Directive » Please copy each of the following rows word for word.
── Extracted records ──
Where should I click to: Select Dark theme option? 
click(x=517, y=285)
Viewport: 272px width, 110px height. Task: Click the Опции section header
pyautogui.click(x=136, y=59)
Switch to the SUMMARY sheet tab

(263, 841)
───
Solved exercise »
Where should I click to: Select Dark theme option? 
click(x=517, y=285)
Viewport: 272px width, 110px height. Task: Click the Опции section header
pyautogui.click(x=136, y=59)
Switch to the SUMMARY sheet tab

(263, 841)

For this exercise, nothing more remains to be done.